(REQUIRED WORK):
• A. In the forum thread about grinding lathe chuck jaws, reproduce the passage starting with "Looks a lot" and going on through "inward a bit.", replacing "rotary-type device" with "rotary tool".
• B. Continue the forum thread about grinding lathe chuck jaws from where it stops.

(EXCERPT PROVIDED):
(begin)

Harbor freight is great about accepting returns on issues like this. If you call them, they might even send you a replacement. I once purchased a bunch of tools online and a screwdriver set was missing one screw driver and one torx was deformed or not finish machined. They sent me a complete set and that was great. It's an avenue worth pursuing.


----------



## iron man (Feb 26, 2013)

Syn3rgy said:


> Thanks for the info everyone. After some grinding, below is as close as I could get the jaws. I am sure now I will need to grid all three as described by Iron Man in order to actually get them accurate. @ iron man, if you could post some setup pictures that would be great, I am not quite sure I understand what your doing with the keystock. I do have a dremel, and various stones and diamond bits, I will just have to come up with something to hold it.
> 
> Thanks
> 
> ...



I will set that up and take some pic's right now. be back in a while.. Ray


----------



## Ray C (Feb 26, 2013)

Looks a lot better!

I have seen (but never tried myself) where folks will take a rotary-type device like a drill that mounts on the toolpost.  They insert a grinding bit and move it into the small opening of the chuck jaws.  It grinds all three of them at the same time.  To do this, the rear/inner part of the jaws must be clamped down on something (preferrably something that is accurately round) to hold them in the proper position while being ground.  This is where things get tricky because when you clamp something back in the jaws, they to angle inward a bit.  

Hope that made sense -and again, I've not done this myself but gather many folks have.

Hopefully someone whose done this successfully can elaborate on the procedure.

Ray




Syn3rgy said:


> Thanks for the info everyone. After some grinding, below is as close as I could get the jaws. I am sure now I will need to grid all three as described by Iron Man in order to actually get them accurate. @ iron man, if you could post some setup pictures that would be great, I am not quite sure I understand what your doing with the keystock. I do have a dremel, and various stones and diamond bits, I will just have to come up with something to hold it.
> 
> Thanks
> 
> ...


----------



## iron man (Feb 26, 2013)

Here is one of the first simple dremal holders I made it worked real well. Ray


----------



## Tom Griffin (Feb 26, 2013)

(end)

(DATA EXTRACT):
(begin)

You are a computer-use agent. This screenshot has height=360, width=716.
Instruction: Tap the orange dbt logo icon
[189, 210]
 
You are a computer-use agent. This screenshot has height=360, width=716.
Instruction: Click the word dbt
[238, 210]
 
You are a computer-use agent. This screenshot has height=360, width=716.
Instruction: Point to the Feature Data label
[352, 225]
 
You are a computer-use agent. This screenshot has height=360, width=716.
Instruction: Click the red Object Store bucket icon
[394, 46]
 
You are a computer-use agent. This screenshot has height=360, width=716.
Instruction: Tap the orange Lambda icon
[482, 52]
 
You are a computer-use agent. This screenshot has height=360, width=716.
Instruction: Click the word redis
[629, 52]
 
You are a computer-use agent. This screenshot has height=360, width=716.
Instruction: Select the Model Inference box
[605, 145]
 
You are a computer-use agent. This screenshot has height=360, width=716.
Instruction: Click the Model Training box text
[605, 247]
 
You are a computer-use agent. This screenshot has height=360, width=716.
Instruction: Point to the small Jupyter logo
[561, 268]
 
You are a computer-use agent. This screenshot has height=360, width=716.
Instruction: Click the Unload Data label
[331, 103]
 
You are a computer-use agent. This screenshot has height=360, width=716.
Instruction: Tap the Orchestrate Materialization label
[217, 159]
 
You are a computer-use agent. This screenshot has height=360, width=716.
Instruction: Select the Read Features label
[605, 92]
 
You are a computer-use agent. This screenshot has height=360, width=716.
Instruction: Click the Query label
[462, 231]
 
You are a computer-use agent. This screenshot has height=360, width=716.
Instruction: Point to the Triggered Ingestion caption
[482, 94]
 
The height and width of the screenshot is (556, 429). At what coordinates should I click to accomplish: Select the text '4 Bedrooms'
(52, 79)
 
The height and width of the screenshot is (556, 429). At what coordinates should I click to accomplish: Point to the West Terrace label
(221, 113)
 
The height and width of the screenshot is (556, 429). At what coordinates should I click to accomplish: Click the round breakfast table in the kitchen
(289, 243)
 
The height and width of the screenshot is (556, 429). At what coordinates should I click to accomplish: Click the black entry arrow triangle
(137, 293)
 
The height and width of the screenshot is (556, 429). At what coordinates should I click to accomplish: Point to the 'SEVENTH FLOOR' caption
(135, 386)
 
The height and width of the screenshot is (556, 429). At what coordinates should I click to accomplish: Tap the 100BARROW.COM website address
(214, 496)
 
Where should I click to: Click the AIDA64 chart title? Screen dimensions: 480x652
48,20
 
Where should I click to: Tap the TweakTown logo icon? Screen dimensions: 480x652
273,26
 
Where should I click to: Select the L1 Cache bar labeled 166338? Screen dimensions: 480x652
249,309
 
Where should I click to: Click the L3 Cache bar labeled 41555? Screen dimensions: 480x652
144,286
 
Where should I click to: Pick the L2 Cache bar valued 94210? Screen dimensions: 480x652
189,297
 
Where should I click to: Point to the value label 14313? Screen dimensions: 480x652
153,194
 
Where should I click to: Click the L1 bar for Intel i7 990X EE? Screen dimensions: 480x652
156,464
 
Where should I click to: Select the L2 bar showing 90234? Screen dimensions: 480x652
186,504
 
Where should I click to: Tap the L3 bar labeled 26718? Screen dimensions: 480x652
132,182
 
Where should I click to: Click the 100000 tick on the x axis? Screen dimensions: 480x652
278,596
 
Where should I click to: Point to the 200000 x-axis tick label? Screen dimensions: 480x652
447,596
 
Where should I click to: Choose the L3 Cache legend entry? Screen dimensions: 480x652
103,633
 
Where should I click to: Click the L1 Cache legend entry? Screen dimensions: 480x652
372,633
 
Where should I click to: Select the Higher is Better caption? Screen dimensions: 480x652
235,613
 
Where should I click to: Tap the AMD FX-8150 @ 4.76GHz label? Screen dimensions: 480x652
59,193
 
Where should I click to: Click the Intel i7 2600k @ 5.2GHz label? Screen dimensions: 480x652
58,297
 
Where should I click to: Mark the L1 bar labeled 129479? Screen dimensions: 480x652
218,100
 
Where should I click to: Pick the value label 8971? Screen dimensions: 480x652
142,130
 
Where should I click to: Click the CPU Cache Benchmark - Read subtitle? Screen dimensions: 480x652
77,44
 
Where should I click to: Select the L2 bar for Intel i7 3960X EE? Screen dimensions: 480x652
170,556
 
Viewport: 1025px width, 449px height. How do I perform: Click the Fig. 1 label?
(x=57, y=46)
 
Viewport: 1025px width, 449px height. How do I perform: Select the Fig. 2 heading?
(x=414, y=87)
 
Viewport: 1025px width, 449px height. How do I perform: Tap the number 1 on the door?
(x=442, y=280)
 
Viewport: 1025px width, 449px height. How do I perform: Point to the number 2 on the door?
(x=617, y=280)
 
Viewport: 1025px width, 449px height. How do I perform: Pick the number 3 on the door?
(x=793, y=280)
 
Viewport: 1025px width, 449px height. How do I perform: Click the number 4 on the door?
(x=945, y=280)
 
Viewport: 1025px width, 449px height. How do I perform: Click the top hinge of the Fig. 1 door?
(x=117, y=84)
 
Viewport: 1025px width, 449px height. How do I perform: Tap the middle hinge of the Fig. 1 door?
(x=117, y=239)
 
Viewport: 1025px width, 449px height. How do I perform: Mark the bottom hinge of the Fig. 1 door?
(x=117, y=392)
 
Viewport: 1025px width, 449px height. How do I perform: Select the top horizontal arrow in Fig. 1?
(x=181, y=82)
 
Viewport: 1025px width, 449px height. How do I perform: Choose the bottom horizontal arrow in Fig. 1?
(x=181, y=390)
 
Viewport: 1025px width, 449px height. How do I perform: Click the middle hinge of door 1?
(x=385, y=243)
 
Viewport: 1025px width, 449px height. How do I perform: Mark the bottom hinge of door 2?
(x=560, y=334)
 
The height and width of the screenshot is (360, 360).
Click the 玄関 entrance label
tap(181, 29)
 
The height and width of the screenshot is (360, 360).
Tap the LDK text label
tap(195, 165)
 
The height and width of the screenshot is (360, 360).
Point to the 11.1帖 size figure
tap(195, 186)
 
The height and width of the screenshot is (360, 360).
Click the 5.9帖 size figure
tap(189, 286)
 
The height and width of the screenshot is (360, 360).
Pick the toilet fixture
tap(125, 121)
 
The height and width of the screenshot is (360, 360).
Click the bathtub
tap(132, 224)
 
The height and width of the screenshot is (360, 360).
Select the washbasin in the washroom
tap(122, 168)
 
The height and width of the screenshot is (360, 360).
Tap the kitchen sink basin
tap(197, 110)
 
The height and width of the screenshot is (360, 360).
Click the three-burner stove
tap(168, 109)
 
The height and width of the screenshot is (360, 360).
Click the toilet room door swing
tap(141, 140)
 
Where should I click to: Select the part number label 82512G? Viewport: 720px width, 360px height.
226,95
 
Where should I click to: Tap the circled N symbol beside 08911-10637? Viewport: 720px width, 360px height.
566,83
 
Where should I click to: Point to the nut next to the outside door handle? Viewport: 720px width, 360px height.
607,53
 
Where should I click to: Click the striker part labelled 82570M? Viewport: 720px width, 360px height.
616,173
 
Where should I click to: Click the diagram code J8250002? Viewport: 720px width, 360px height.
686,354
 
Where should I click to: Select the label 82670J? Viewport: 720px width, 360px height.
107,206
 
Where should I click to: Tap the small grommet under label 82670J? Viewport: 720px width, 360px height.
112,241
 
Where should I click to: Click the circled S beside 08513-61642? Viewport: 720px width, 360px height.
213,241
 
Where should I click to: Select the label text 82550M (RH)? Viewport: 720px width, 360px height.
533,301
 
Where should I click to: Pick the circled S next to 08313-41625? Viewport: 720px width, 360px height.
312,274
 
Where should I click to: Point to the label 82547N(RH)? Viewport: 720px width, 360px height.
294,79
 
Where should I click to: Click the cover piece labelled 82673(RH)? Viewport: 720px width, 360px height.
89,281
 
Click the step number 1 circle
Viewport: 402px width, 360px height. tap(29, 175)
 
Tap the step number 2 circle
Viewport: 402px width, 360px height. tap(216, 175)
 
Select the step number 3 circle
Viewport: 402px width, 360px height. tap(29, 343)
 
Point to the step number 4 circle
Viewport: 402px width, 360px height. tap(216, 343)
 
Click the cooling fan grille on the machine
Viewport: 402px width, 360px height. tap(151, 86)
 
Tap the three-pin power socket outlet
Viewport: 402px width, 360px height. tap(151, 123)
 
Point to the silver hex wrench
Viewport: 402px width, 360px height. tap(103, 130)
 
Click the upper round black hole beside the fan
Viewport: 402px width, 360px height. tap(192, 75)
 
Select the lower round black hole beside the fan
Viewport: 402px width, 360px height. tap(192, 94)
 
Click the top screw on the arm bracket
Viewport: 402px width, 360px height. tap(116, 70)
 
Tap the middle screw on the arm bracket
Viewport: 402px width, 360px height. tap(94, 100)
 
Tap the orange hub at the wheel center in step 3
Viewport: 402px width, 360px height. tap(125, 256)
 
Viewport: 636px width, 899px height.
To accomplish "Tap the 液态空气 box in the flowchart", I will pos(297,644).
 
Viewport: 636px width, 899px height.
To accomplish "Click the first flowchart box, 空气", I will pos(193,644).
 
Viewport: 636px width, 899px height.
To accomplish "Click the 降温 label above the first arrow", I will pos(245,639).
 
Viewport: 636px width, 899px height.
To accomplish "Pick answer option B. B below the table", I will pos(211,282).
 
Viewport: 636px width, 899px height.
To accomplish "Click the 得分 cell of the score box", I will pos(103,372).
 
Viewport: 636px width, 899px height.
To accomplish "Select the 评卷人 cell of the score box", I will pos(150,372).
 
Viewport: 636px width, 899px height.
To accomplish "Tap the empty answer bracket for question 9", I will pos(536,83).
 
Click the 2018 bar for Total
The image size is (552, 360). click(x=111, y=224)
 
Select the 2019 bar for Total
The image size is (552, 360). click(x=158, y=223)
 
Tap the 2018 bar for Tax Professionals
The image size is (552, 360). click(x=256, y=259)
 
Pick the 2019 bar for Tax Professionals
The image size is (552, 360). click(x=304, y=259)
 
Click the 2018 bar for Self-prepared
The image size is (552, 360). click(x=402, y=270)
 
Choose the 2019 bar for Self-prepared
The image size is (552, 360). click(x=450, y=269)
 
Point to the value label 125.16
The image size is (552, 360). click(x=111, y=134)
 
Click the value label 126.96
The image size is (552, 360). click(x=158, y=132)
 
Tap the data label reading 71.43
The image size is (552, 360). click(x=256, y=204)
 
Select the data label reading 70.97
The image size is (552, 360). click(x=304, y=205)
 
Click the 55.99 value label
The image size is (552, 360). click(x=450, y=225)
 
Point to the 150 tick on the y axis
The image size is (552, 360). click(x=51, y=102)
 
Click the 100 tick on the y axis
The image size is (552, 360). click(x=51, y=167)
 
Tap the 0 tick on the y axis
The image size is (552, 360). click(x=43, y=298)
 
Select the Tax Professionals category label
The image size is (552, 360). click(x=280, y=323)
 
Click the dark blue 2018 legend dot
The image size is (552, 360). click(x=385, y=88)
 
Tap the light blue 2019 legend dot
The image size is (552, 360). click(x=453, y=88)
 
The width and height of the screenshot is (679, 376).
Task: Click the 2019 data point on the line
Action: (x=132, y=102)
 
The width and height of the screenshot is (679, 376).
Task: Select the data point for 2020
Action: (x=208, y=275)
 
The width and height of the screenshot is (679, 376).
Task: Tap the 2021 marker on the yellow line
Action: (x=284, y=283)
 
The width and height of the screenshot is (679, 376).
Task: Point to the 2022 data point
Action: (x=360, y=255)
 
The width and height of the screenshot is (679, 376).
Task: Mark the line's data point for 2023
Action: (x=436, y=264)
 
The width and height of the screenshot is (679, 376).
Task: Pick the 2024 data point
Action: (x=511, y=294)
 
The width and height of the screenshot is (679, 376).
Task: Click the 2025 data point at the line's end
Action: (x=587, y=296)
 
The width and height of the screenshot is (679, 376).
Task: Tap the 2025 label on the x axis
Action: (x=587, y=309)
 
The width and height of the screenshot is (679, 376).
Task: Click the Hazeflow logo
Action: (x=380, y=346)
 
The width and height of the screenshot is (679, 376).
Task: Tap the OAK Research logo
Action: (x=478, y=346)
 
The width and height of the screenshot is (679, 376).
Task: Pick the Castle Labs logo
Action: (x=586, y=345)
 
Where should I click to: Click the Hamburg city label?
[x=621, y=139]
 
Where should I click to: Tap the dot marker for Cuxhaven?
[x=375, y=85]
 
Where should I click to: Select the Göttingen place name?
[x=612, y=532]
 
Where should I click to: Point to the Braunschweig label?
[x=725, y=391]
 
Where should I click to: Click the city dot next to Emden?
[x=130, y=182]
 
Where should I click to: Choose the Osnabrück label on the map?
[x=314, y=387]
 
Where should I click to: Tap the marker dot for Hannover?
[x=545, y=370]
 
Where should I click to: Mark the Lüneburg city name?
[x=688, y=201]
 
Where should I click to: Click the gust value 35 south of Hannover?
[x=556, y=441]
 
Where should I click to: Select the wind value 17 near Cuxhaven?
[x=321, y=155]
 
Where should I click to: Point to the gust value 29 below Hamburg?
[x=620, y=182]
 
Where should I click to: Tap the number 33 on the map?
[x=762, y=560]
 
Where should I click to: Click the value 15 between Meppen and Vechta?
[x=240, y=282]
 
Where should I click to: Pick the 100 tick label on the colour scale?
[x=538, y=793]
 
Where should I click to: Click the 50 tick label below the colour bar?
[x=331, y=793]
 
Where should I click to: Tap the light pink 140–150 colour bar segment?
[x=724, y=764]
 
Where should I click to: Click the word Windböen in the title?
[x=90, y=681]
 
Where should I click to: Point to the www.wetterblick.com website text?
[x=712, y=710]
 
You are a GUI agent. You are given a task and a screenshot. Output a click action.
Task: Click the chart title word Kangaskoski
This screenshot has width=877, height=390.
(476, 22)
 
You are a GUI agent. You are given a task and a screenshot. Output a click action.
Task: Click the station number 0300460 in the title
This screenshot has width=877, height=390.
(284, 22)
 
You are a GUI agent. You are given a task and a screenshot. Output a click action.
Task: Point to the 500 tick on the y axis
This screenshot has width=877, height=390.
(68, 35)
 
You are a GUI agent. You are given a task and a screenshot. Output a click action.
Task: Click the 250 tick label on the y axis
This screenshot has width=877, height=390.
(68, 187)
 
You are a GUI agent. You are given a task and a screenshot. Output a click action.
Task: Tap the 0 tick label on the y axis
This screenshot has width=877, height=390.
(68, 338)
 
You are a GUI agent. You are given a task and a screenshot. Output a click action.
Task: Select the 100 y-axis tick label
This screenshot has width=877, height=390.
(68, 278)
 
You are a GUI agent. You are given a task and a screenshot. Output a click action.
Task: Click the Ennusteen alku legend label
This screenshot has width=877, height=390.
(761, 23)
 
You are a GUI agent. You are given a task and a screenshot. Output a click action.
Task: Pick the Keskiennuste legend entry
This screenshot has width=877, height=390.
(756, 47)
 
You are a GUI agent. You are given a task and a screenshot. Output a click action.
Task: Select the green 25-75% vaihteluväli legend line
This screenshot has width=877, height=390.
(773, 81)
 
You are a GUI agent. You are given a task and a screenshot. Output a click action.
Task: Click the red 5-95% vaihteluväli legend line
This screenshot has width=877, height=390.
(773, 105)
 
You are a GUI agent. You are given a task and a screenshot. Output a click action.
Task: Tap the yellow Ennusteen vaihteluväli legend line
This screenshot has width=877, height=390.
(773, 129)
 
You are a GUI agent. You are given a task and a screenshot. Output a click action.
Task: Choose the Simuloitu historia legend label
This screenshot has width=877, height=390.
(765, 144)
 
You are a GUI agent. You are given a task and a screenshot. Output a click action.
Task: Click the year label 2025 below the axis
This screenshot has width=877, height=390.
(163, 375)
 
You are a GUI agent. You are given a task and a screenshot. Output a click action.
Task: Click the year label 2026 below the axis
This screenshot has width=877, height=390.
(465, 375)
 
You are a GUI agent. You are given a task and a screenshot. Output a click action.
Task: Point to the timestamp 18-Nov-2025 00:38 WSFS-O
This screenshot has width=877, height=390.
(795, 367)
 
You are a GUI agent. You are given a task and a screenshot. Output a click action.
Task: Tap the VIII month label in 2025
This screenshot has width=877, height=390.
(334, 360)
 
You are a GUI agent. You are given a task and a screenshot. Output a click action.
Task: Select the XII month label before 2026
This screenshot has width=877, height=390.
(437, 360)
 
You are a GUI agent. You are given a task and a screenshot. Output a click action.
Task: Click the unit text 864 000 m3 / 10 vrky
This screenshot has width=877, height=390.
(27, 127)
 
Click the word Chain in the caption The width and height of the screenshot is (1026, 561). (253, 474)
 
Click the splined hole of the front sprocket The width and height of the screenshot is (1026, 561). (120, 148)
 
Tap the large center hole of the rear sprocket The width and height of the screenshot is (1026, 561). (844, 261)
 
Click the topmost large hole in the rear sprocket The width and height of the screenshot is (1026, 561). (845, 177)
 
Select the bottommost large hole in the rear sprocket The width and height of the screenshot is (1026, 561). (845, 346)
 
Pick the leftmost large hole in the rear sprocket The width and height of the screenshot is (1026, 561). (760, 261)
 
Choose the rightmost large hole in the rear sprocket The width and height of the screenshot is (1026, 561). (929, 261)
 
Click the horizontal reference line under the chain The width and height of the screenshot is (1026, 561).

(end)

(RESPONSES BY TASK):
• A.
Looks a lot better!

I have seen (but never tried myself) where folks will take a rotary tool like a drill that mounts on the toolpost.  They insert a grinding bit and move it into the small opening of the chuck jaws.  It grinds all three of them at the same time.  To do this, the rear/inner part of the jaws must be clamped down on something (preferrably something that is accurately round) to hold them in the proper position while being ground.  This is where things get tricky because when you clamp something back in the jaws, they to angle inward a bit.

• B.
The way to true up the jaws on a chuck is to bore a ring and grip it by the bore with the outside of the jaws. Then indicate the bore of the ring until it runs true. This will ensure that when the inside of the jaws are ground, they will be concentric with the outside of the jaws. This technique will also pre-load the jaws so they don't move while grinding and allows you to grind the entire length of the jaws in one set-up. Before any grinding is done on the jaws, indicate the outside of the chuck to be sure it is concentric with the spindle. And before doing any of this stuff, take it back to the store and tell them you want it replaced. If they sell junk like that, they should expect that some of it is going to get returned.

Tom


----------



## iron man (Feb 26, 2013)

Here is the keystock stuck in the jaws I left one out for the picture these are to long cut some no longer than the jaw. When you squeeze down on them this will put the correct pressure on the jaw You must pre-load the inside and the outside just like it is when it is being used just leave enough of the jaw exposed to grind this will allow you to grind the entire length of the jaw.. Ray


----------



## iron man (Feb 26, 2013)

Here is a little better shot to give you an idea on how to do it. TAKE your time have the chuck and your feed really slow and on your last few passes do not feed in anymore let it grind until there is no more to grind. This chuck was out abot 5 thousands after it was ground it come out perfect..I have used this setup on several chucks with all the same results and this is the simplest way to hold the jaws. To do the out side just put a hose clamp around the chuck and put some outward tension on the jaws then grind them.. Ray


----------



## iron man (Feb 26, 2013)

TomG said:


> The way to true up the jaws on a chuck is to bore a ring and grip it by the bore with the outside of the jaws. Then indicate the bore of the ring until it runs true. This will ensure that when the inside of the jaws are ground, they will be concentric with the outside of the jaws. This technique will also pre-load the jaws so they don't move while grinding and allows you to grind the entire length of the jaws in one set-up. Before any grinding is done on the jaws, indicate the outside of the chuck to be sure it is concentric with the spindle. And before doing any of this stuff, take it back to the store and tell them you want it replaced. If they sell junk like that, they should expect that some of it is going to get returned.
> 
> Tom



If you grip it from the outside of the jaws you will put outward pressure on the jaws which will pre load them in the wrong direction when doing an internal bore they must have pressure on them like they are clamping down on something like it would be used when you are going to turn something. The same goes for the outside of the jaws you must push out against something like a ring or hose clamp to put pressure on the jaws just as they would when your grabbing the inside of something they idea is to get the jaws to (tip) in the right direction under pressure. I have tried clamping onto a ring as you have described and the chuck was just as bad when I got done as when I started.. Ray


----------



## iron man (Feb 26, 2013)

Here is another way to do it or look at it just make sure the chuck clamps down on all three equally not two like what is pictured.. Ray


----------



## Tom Griffin (Feb 27, 2013)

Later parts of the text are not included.